MM 2022-10-06

The Challenges of Managing Big Data for Resource Estimation

As we discussed in Article #1, in mining, billion-dollar decisions are typically based on the physical analysis of a very small amount of material, while the bulk of the material to be mined, both overburden/waste and the mineralised orebody itself, remains unexamined. To help improve the quality of resource estimates, especially as economic orebodies become increasingly complex, geologists need more data from other sources.

But managing big data can be challenging.

Storage

The process of acquiring, validating and analysing the base data for resource estimation is time-consuming and expensive, which means mining companies must consider the value of the information and knowledge derived from that data when determining how they will store it.

They must also decide how long to store it for: it may take years or even decades before a company makes the decision to mine, while the mining operation itself can take place over decades, so the lifecycle of the data is also long.

Even mining data that is decades old can remain valid and useful for analysis/modelling if appropriately stored and, most importantly, still available. Currently, however, geologists often store the initial data they collect during the exploration phase on a laptop, which both limits access to this data by other project teams and increases the risk that the data — and its potential value – could be lost at any time if a geologist changes roles or the device is retired.

Multiple sources

The sheer range of data available for geological modelling and resource estimation also presents its own challenges, both for storage and for easy retrieval and use by geologists and other stakeholders.

The base data for geological modelling and resource estimation today comes in a wide variety of types — from lab results supplied directly from Laboratory Information Management System (LIMS) systems, to the description of the diamond drilling core from which the physical samples were extracted — that can be classified as either hard or soft. Hard data can be used directly in the estimation process, while soft data can assist with identifying trends, such as increasing levels of deleterious elements or areas with poor processing properties, and provide additional insights into correlations between all the data.

Typically, data acquired via direct measurement or analysis using robust methodologies, such as rigorous quality assurance/quality control (QA/QC) processes, is considered hard data.

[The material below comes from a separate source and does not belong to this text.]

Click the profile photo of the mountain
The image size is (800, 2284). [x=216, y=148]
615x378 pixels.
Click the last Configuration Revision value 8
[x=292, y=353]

Soft data, on the other hand, is inferred from other measurements, such as:

downhole geophysical surveys to obtain an indication of density (often used to automatically select the top/bottom lithological contacts), or
multi-/hyper-spectral core scanning data used to estimate mineralogical composition rather than directly determining it in a laboratory using a physical sample.

Soft data can also include indications of quality or amounts of mineralisation from hand-held/portable X-ray fluorescent (XRF) analysers, while relatively new sources of data, such as the penetration rate of the drilling collected by data historians on drilling rigs or from real-time shovel/belt scanners, can also be informative.

Then there is the metadata — additional details such as the time of day the data was collected and the person, company or piece of equipment that collected the data — which is vital for confirming if the data is in the original form, if it has been manipulated or adjusted, or is a calculated average.

The result is a database made up of a diverse collection of text files, Excel spreadsheets, resource models in proprietary binary format files, and data stored in geoscientific information management software packages to core scans — which can take terabytes of data — often collected at different times and by different people/equipment.

Data lifecycle

In addition, large amounts of data from multiple sources acquired over many years adds challenges to both data domaining (dividing the rock mass into volumes with similar characteristics that are distinct from each other) and the Mineral Resource classification process. The geologist must consider the lifecycle of the data used in resource classification, and find a way to accommodate and flag drilling results and other data with lower confidence (or which failed the validation test) while not losing portions of that dataset, such as lithological/structural interpretations, that could still be used for resource modelling purposes.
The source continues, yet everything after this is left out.